1. The voluntary ethanol consumption, ethanol elimination rate and blood acetaldehyde level after intraperitoneal injection of ethanol were studied in rats receiving diets with highly imbalanced proportions of dietary protein, carbohydrate and fat.
2. The rats, which received the low-protein diet containing 0.05 of the total energy as protein, 0.80 as carbohydrate and 0.15 as fat, drank only approximately half as much ethanol as did the control group, which received 0.30 of its total food energy from protein, 0.55 from carbohydrate and 0.15 from fat.

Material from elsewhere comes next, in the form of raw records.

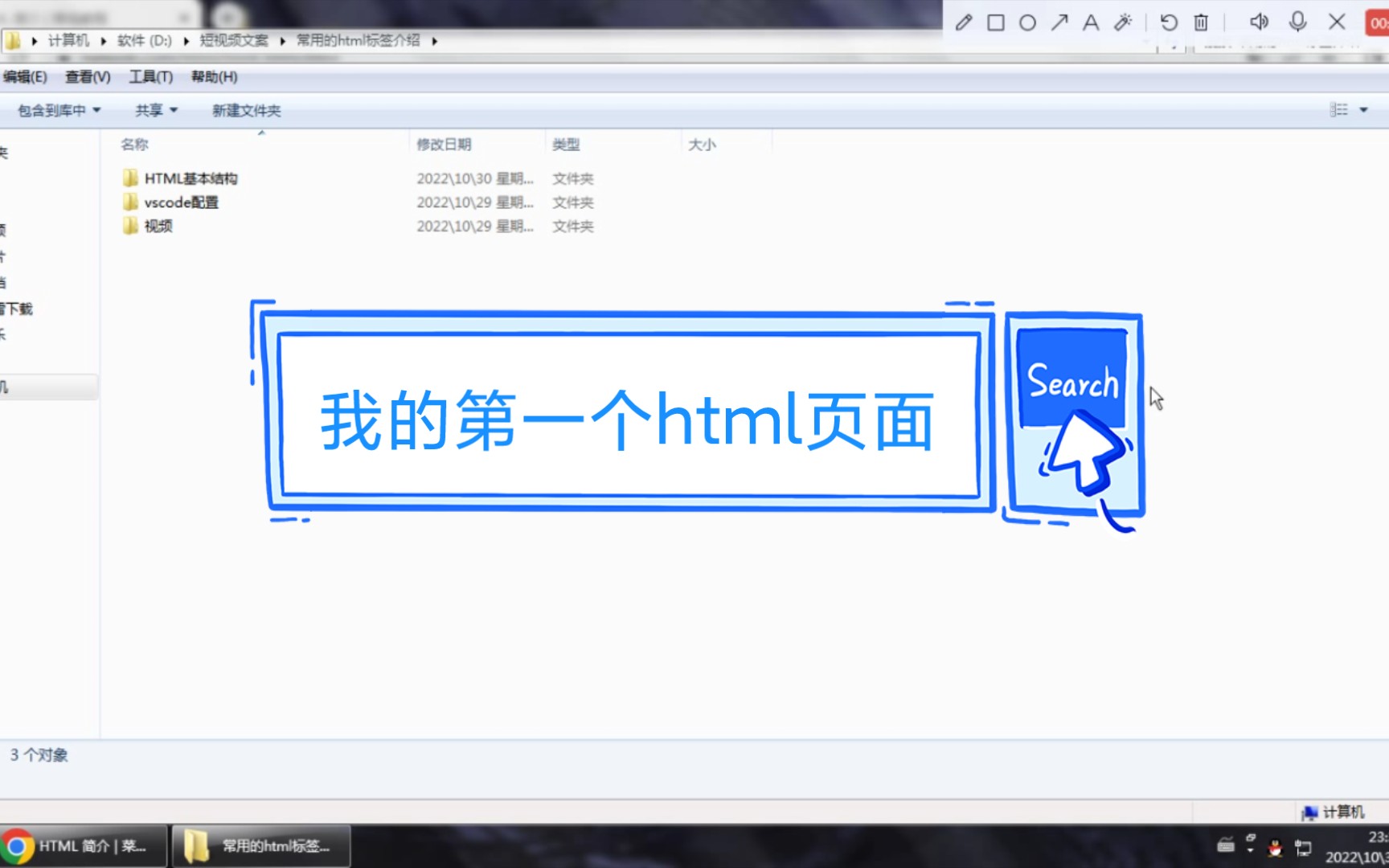Undo the last annotation
1389x868 pixels.
pyautogui.click(x=1168, y=22)
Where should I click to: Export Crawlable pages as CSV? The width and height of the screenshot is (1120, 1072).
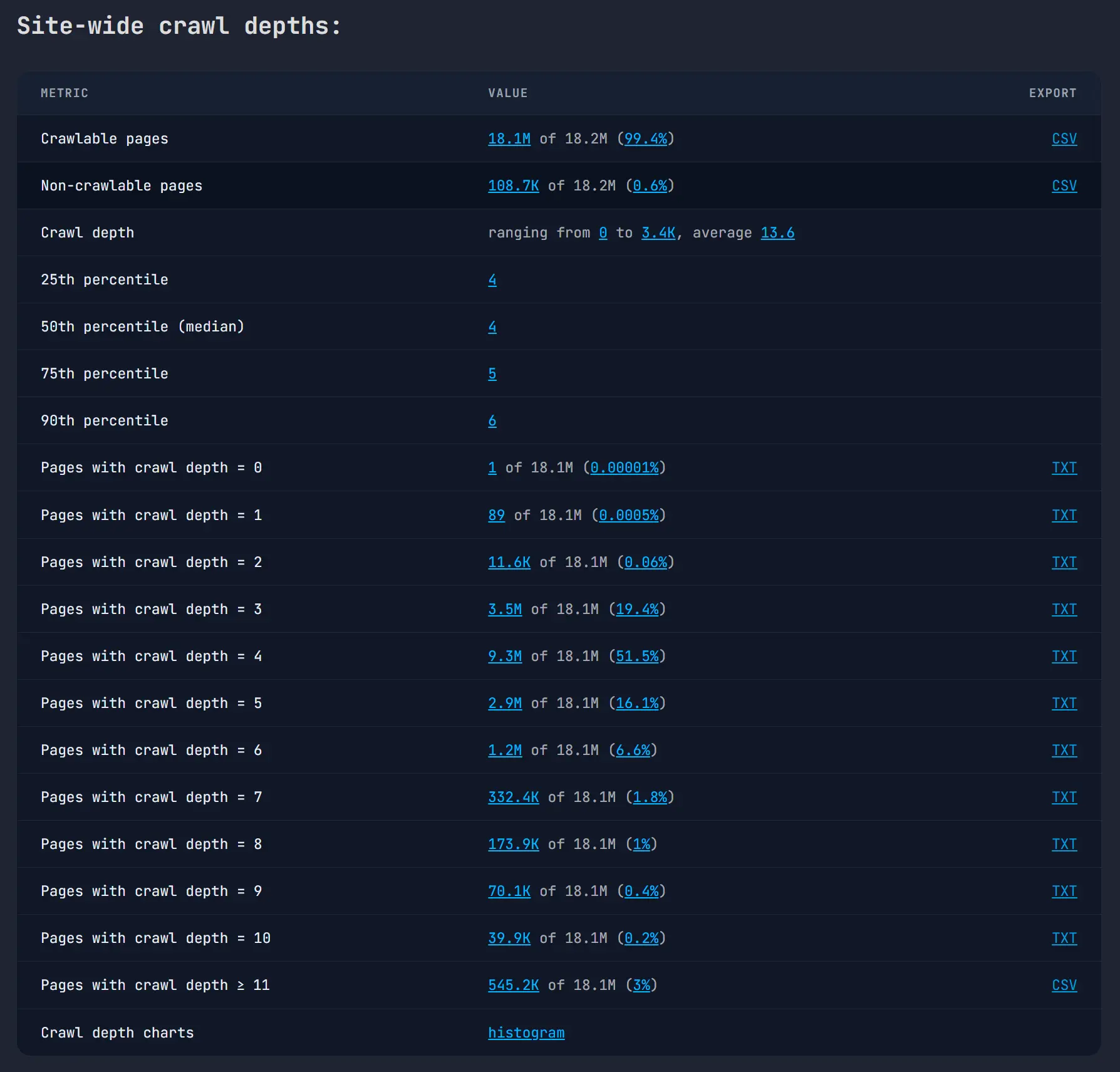tap(1064, 138)
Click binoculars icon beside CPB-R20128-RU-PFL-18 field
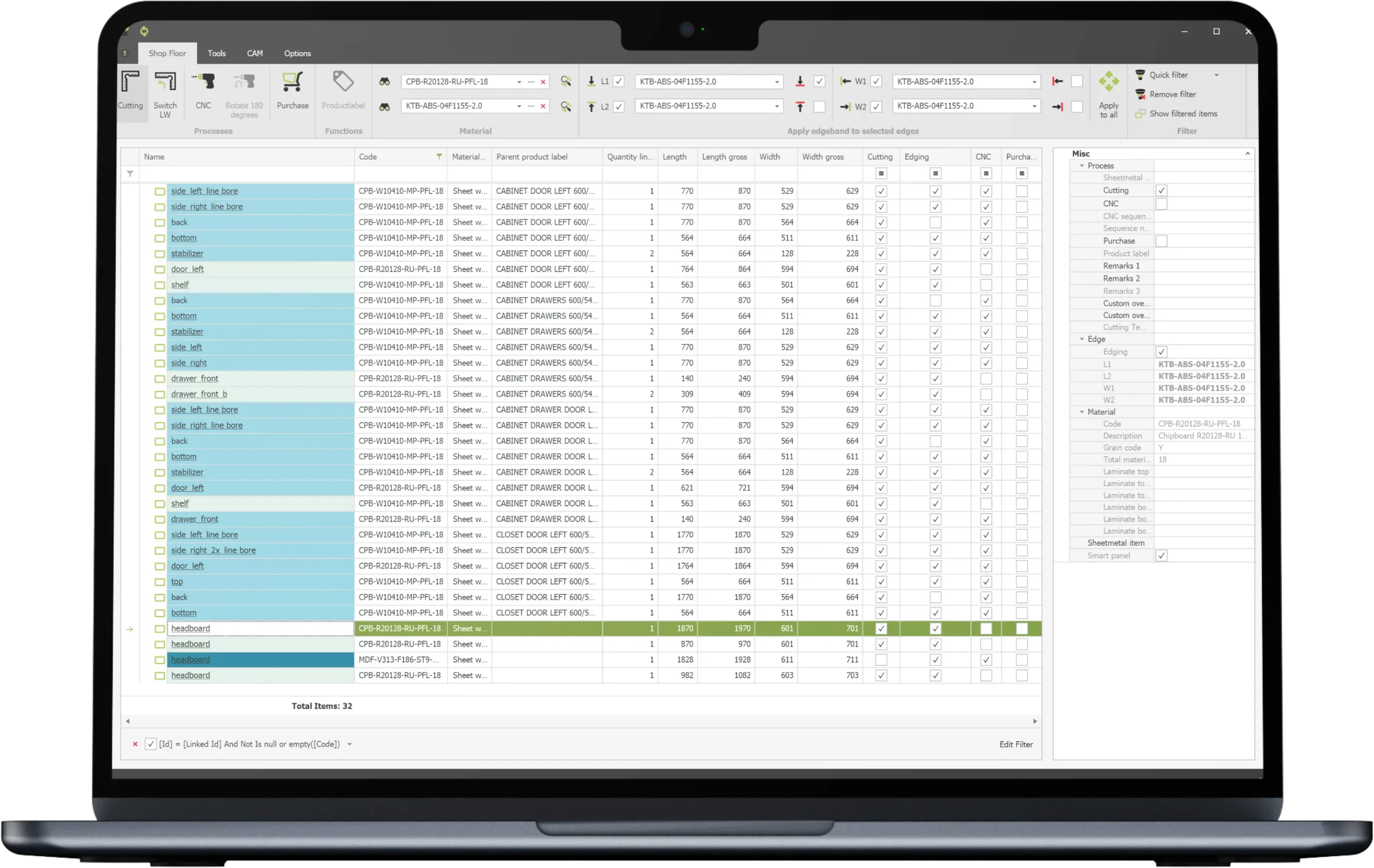The image size is (1374, 868). (385, 82)
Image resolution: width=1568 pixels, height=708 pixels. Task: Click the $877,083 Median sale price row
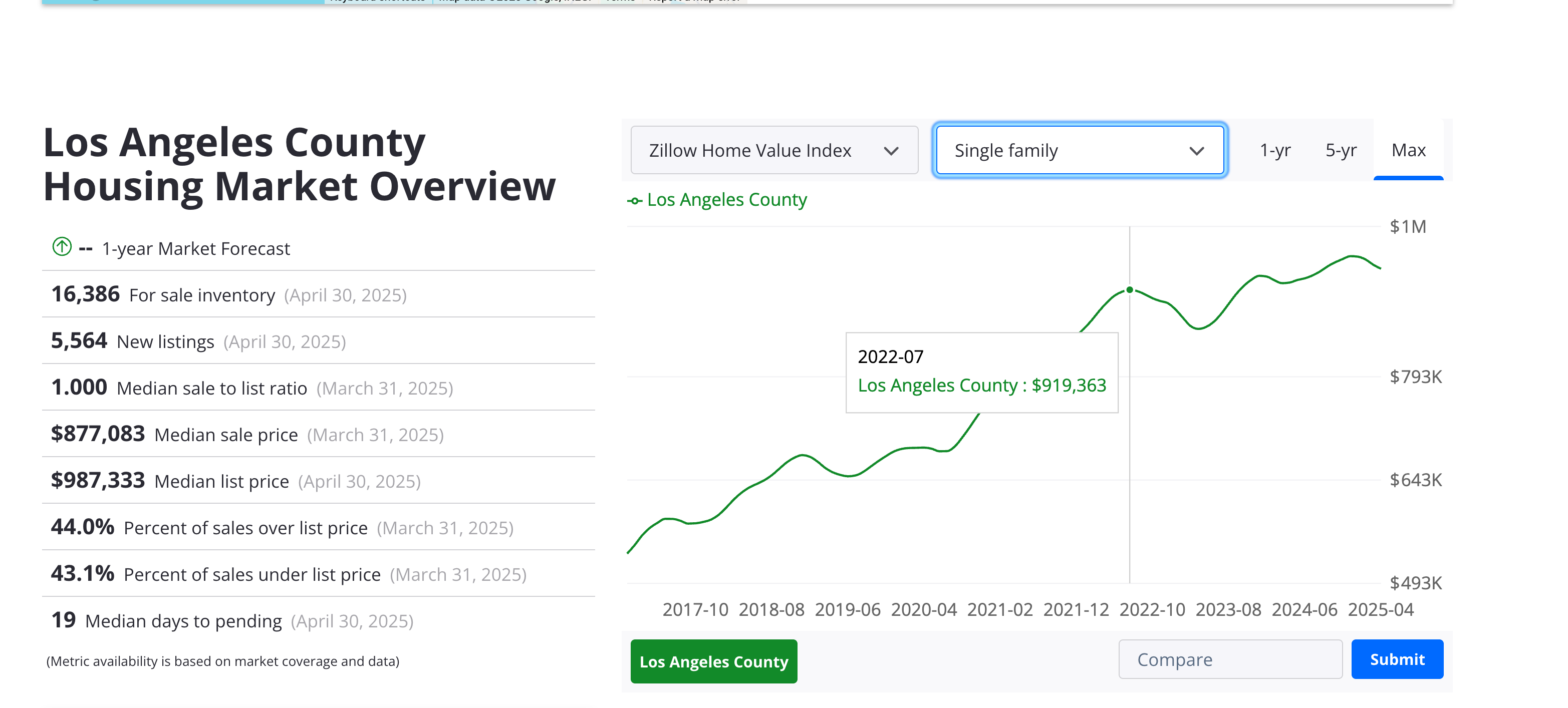click(x=247, y=434)
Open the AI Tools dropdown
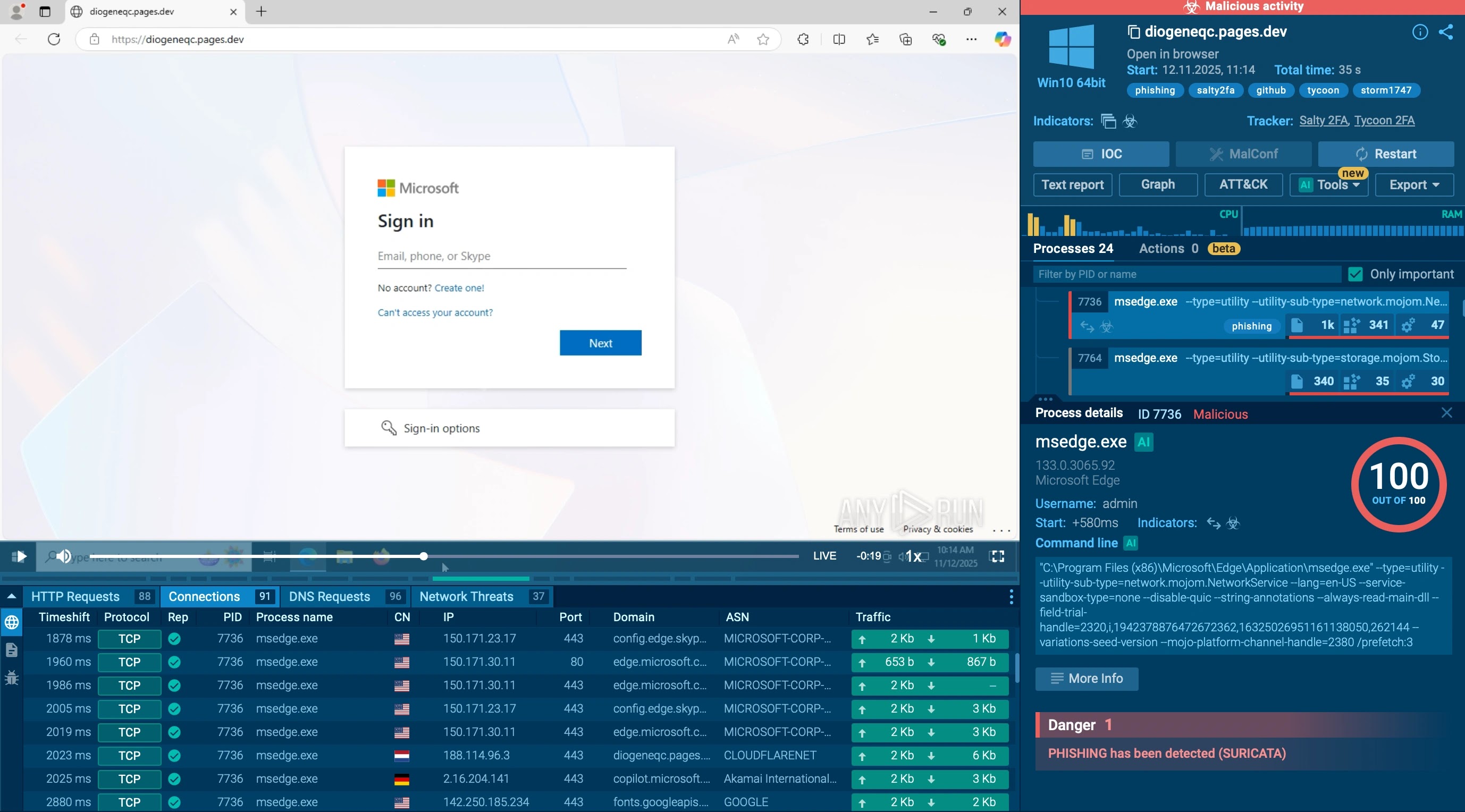Viewport: 1465px width, 812px height. click(x=1329, y=185)
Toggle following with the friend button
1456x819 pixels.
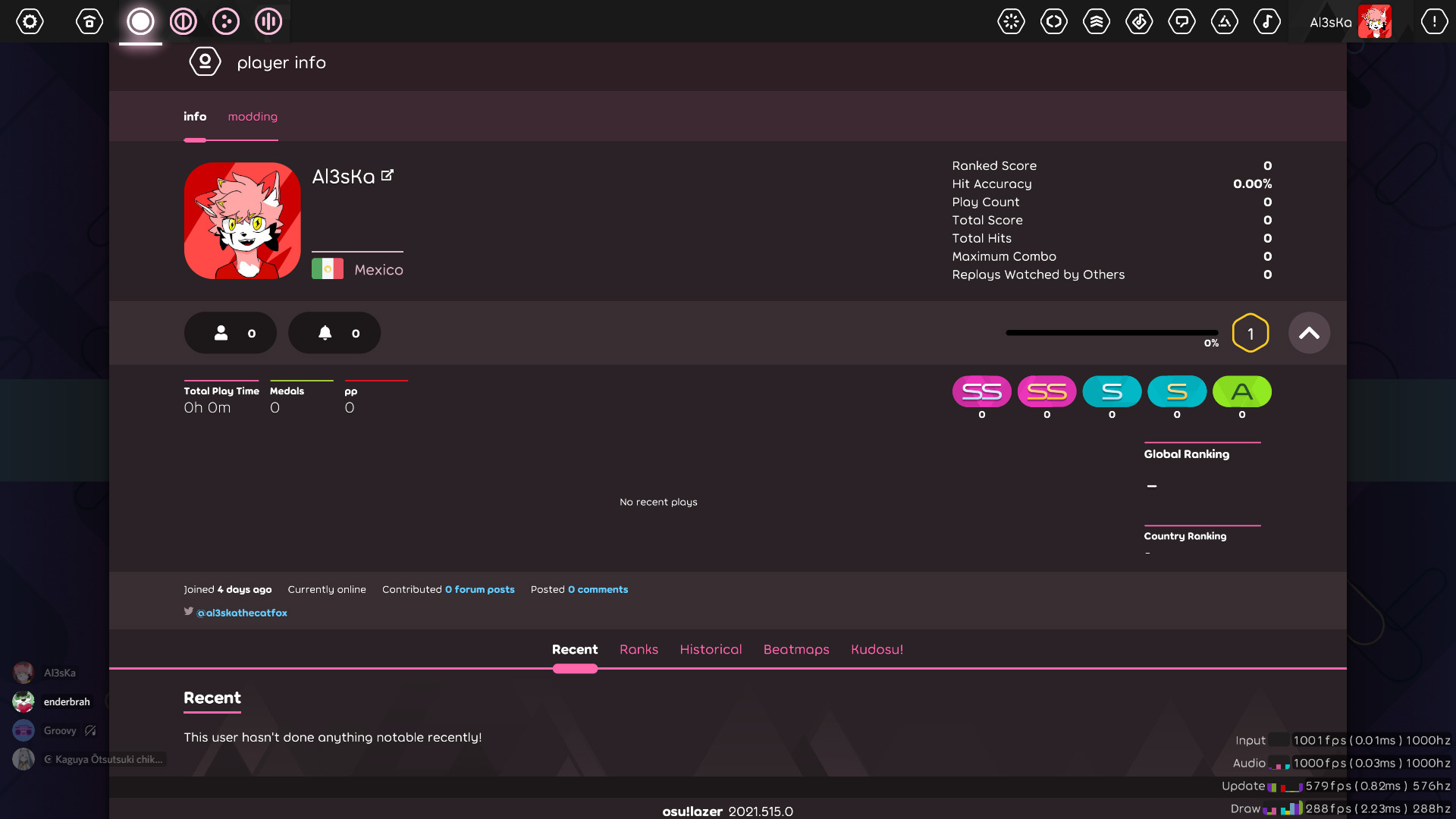pyautogui.click(x=230, y=332)
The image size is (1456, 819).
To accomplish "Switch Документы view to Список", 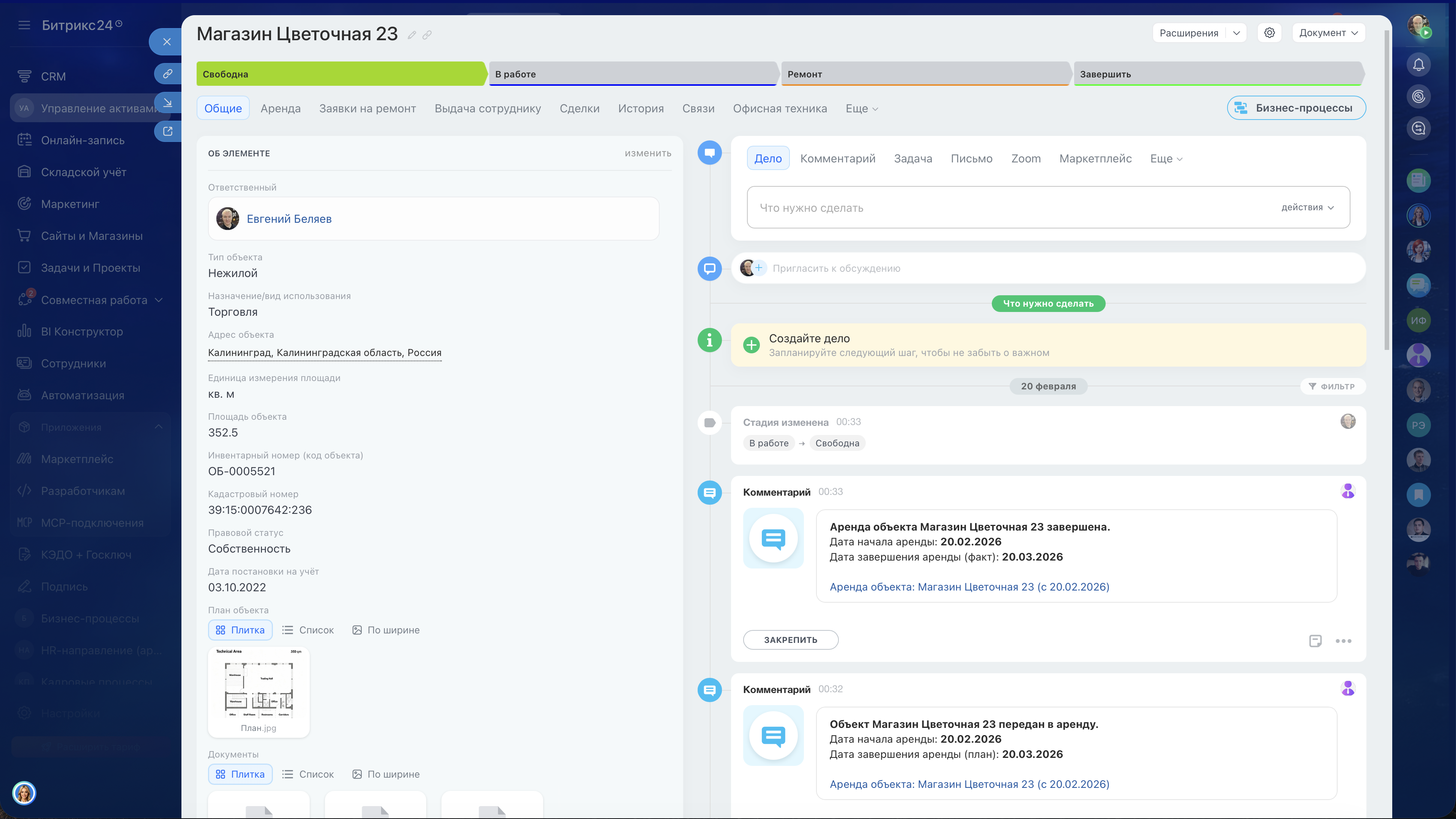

Ethanol elimination rate in the low-protein group was decreased and the blood acetaldehyde level after ethanol injection was markedly increased.
3. On the high-fat diet, which contained 0.30 of the total energy from protein, 0.05 from carbohydrate and 0.65 from fat, the rats drank significantly more ethanol than did the rats on the control diet; their ethanol elimination rate was decreased but their blood acetaldehyde level was not affected.
4. In conclusion, the strong decrease in voluntary ethanol drinking by the low-protein group may have been caused by the increased acetaldehyde accumulation in the blood, but a particularly low blood acetaldehyde level was not one of the factors inducing excessive ethanol drinking in the high-fat group.